Abstract

In veterinary medicine, lead poisoning is most common in dogs and cattle. Some sources of lead include: paint, linoleum, grease, lead weights, lead shot and etc. absorption of lead is greater in young animals and low dietary calcium may increase absorption. Lead may cross the blood-brain barrier in greater amounts in young animals. Lead has profound effect on sulfhydryl-containing enzymes and tissues rich in mitochondria, which is reflected in the clinical syndrome. The prominent clinical signs are associated with the GI and nervous system. In the summer of 2007, two mixed-German shepherd dogs (ages: 14 & 16 months) which were being held as guard dogs in a creel making factory, were referred to a clinician in Babolsar. Their abnormal signs were: convulsions, unusual behavior such as continuous running and barking, and pressing their heads to walls and other hard surfaces.
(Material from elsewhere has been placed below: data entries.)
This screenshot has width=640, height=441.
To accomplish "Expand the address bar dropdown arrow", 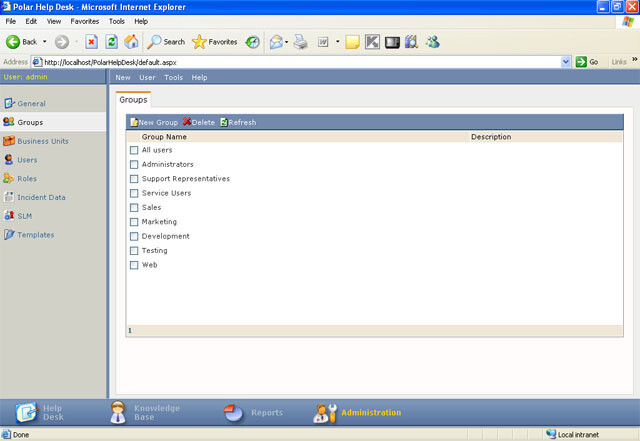I will pyautogui.click(x=566, y=62).
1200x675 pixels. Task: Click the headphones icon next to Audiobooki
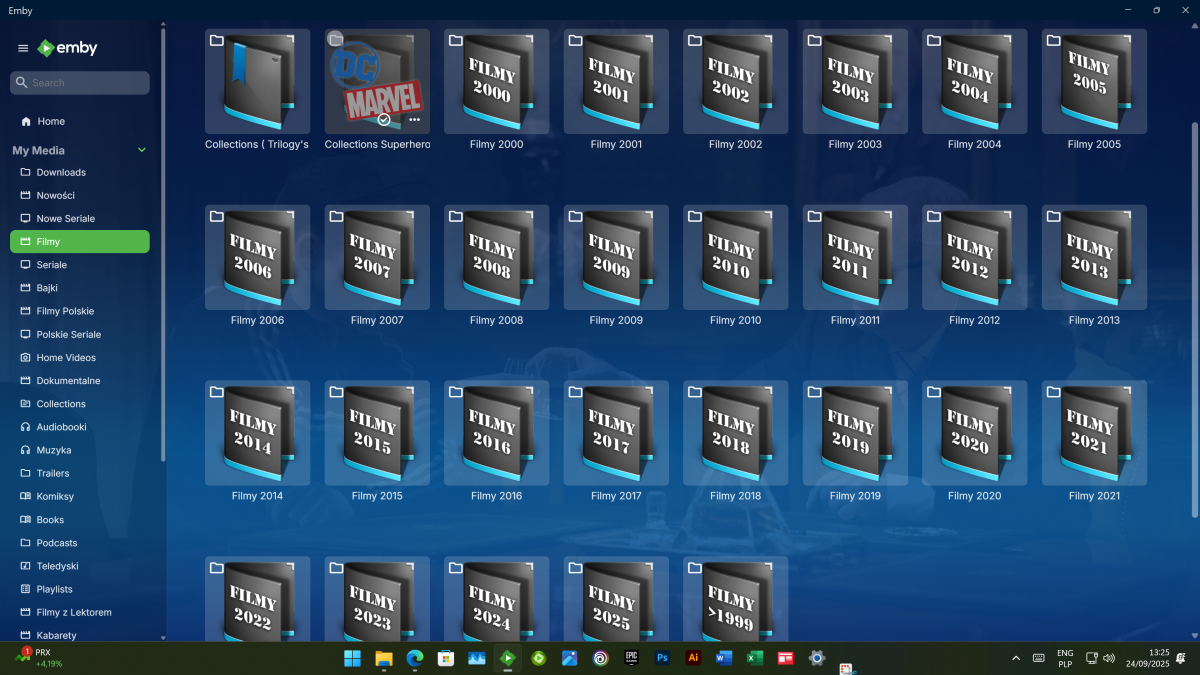coord(24,427)
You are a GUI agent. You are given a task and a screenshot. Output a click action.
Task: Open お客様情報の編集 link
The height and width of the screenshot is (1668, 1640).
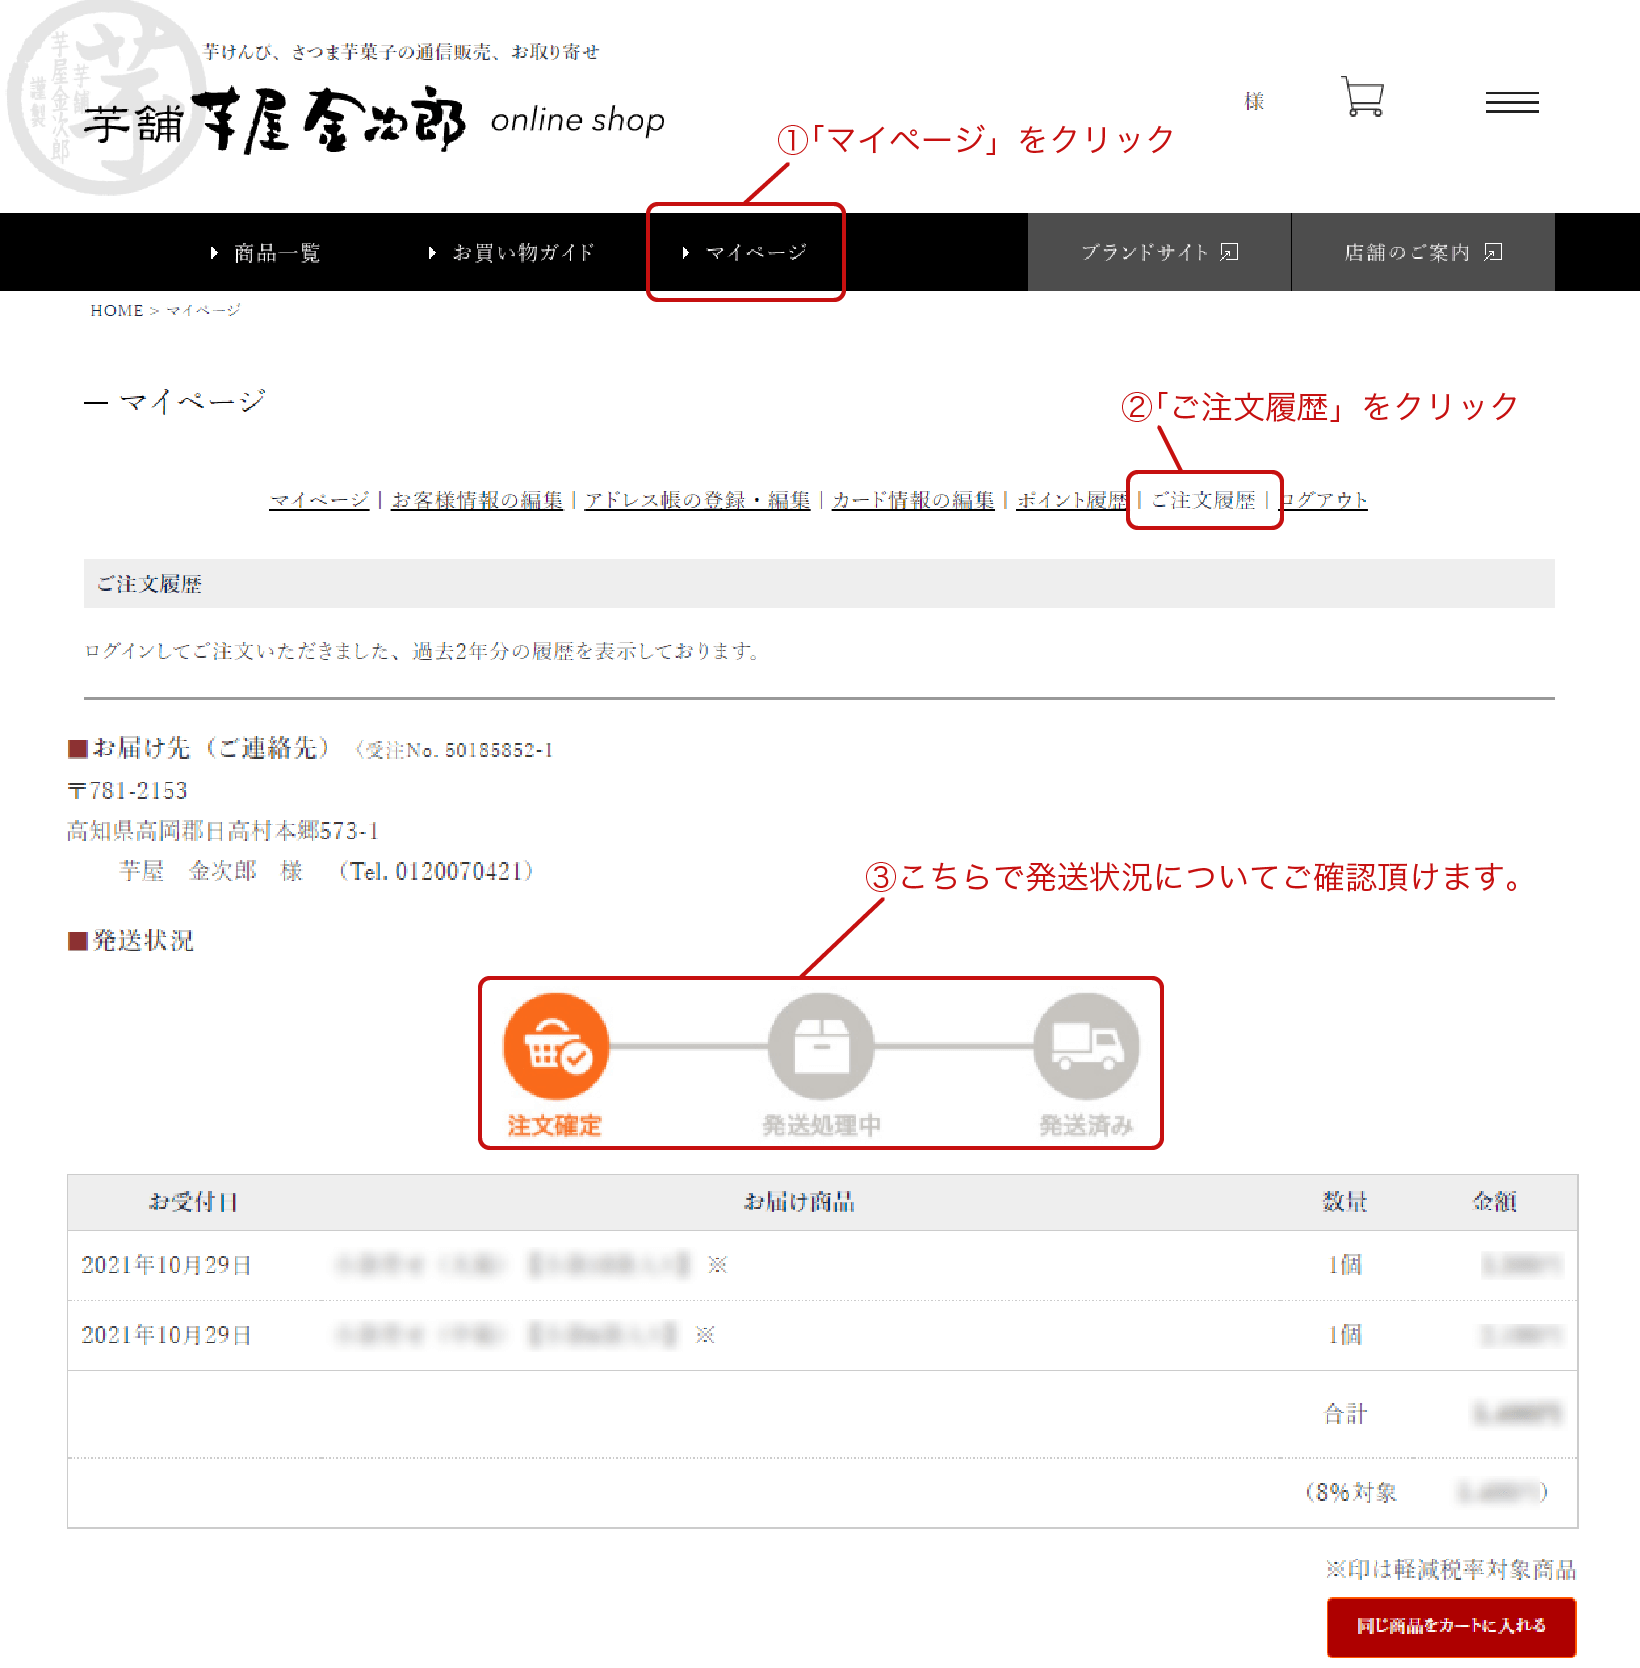tap(477, 500)
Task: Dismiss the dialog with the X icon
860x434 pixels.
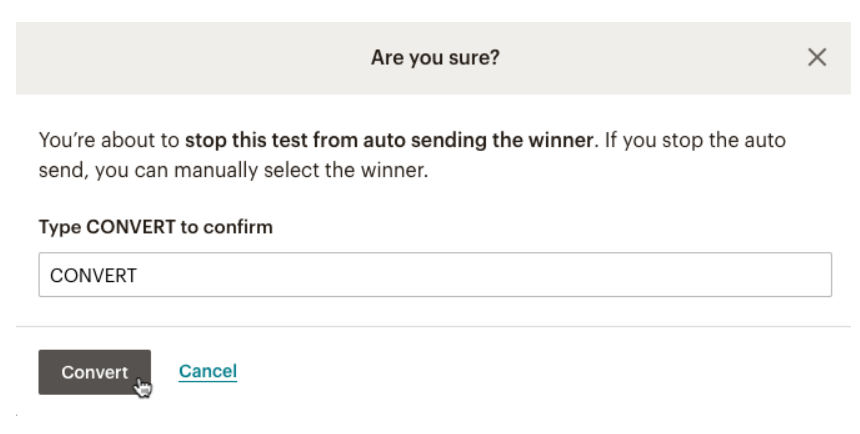Action: [x=817, y=58]
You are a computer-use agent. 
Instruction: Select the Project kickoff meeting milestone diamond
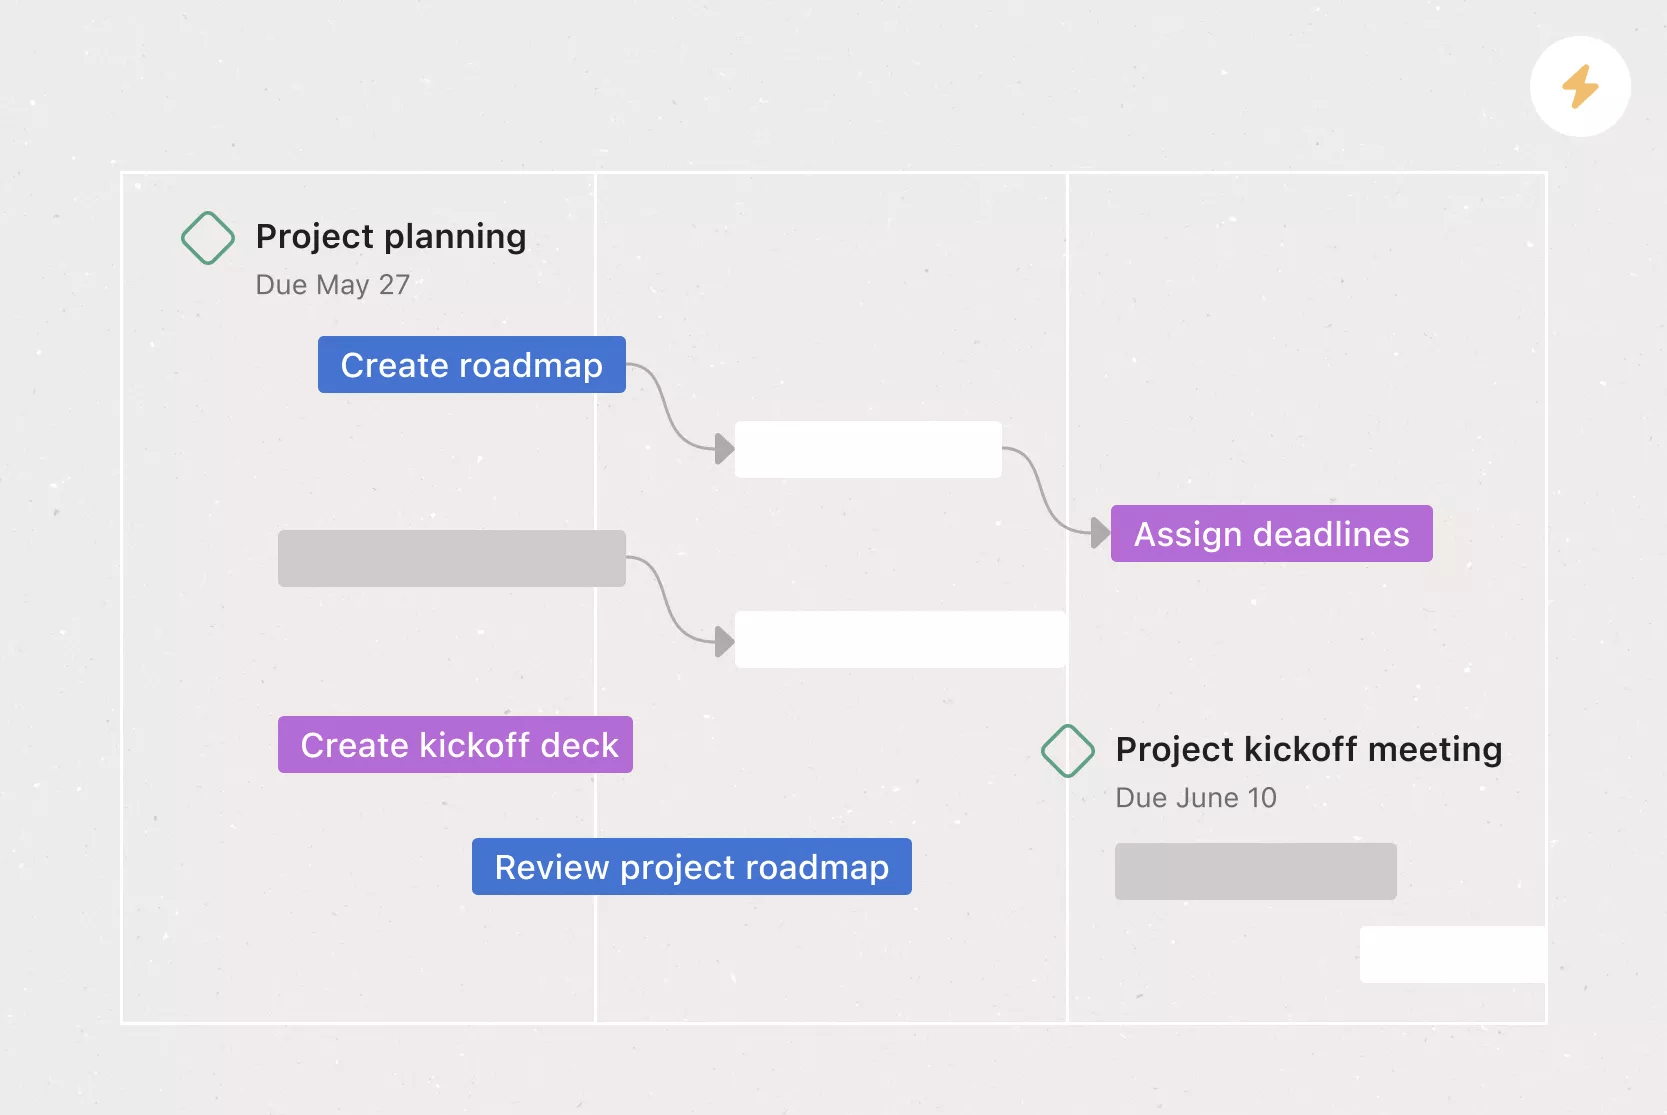[1068, 751]
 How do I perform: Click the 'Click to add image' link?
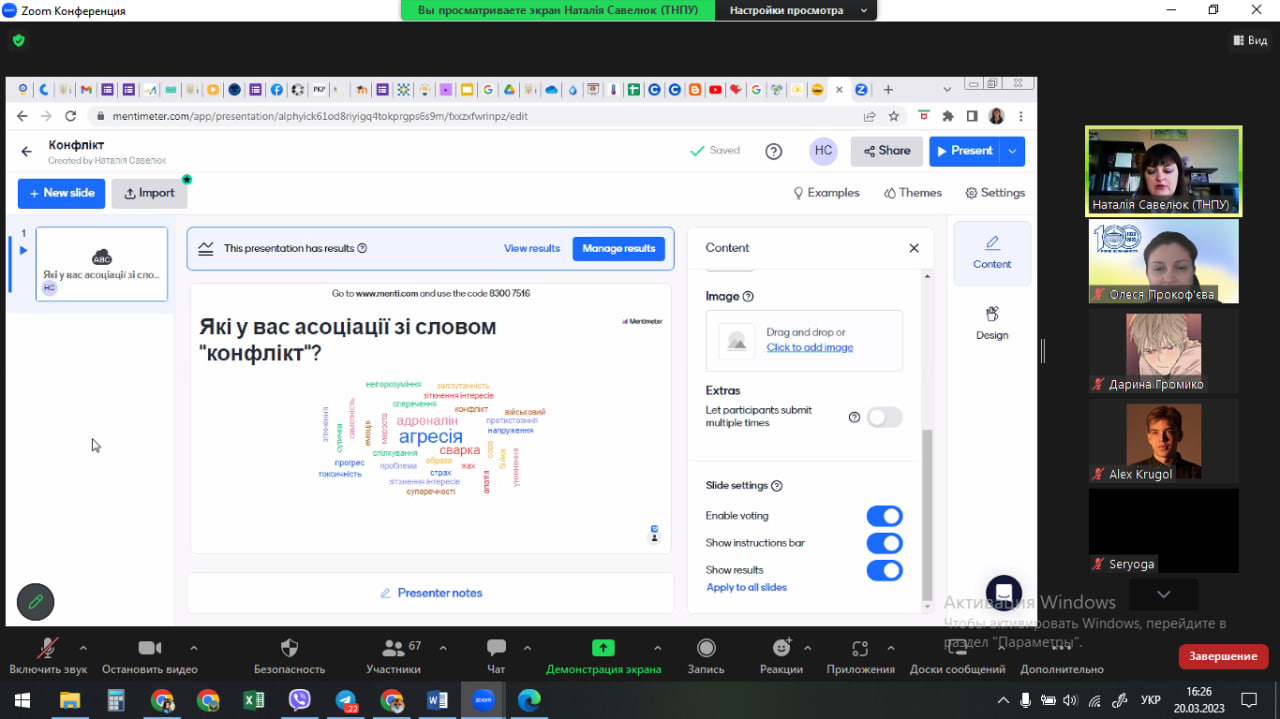809,347
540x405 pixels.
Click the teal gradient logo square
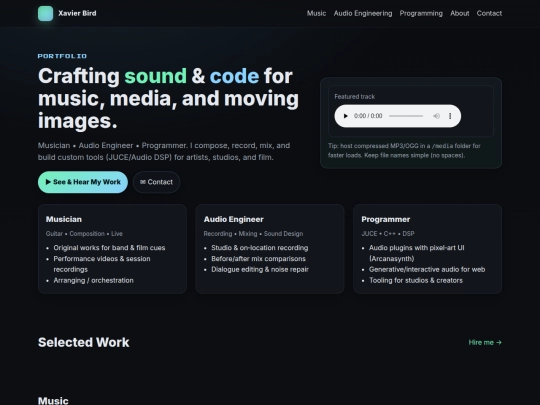[45, 13]
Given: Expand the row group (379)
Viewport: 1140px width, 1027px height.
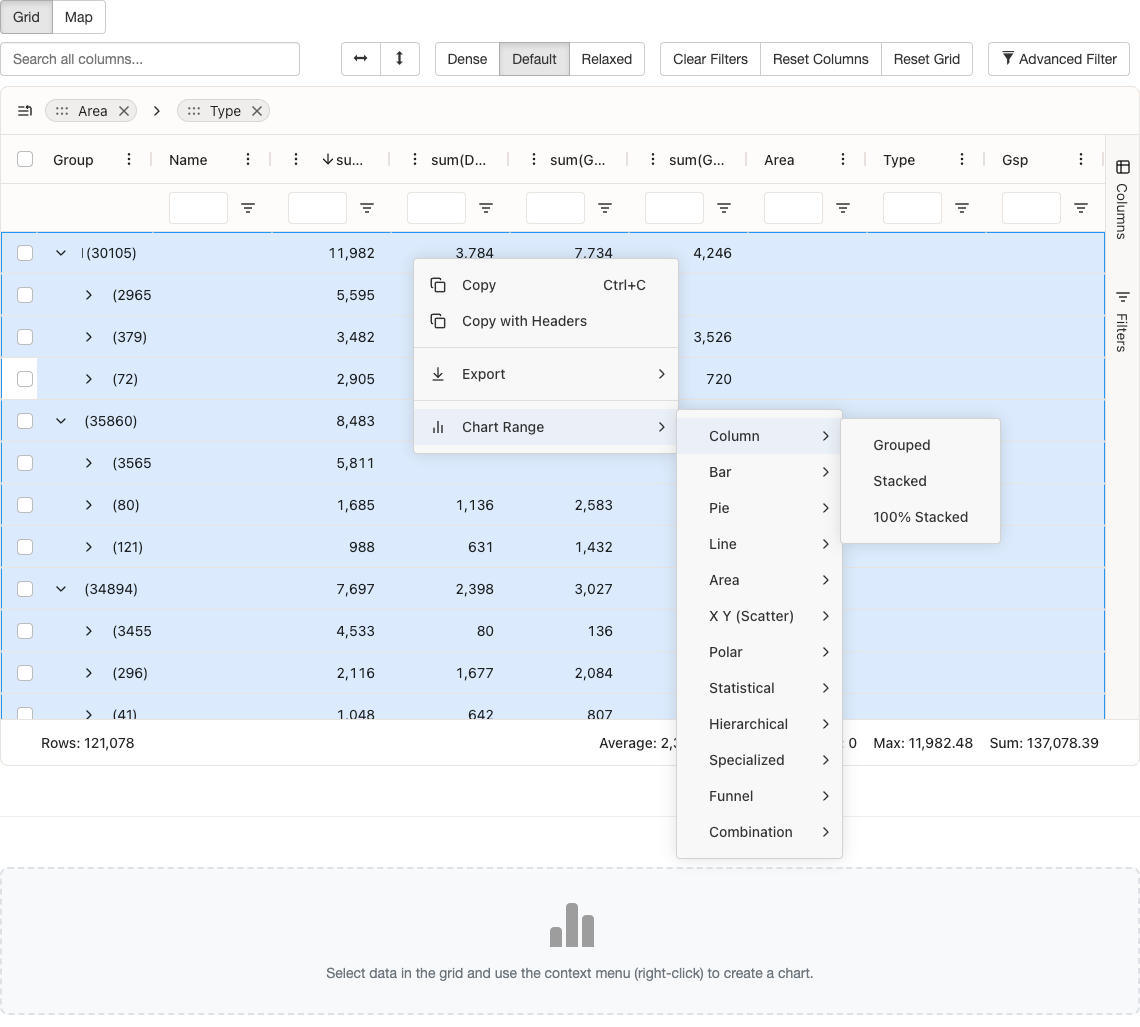Looking at the screenshot, I should [88, 337].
Taking the history and epidemiological inspections of the factory revealed that the animals were concealing their bone meal (as their bad habit) in to the lead soil which was being collected at the corner of the factory yard. Thus, that is resulted in providing a base for continuous exposure and digestion of lead for them. Consequently, chelation therapy was initiated by use of D-penicillamine (100 mg/kg/day po. For 7 days). Additionally, Diazepam (0.27 mg/kg/day for 3 days) was administered to dogs in order to alleviate their convulsions. Fluid therapy and corticosteroids were also used as supportive treatment. Partially Improvement was seen b y 3days and all of the clinical signs were completely suppressed one week later.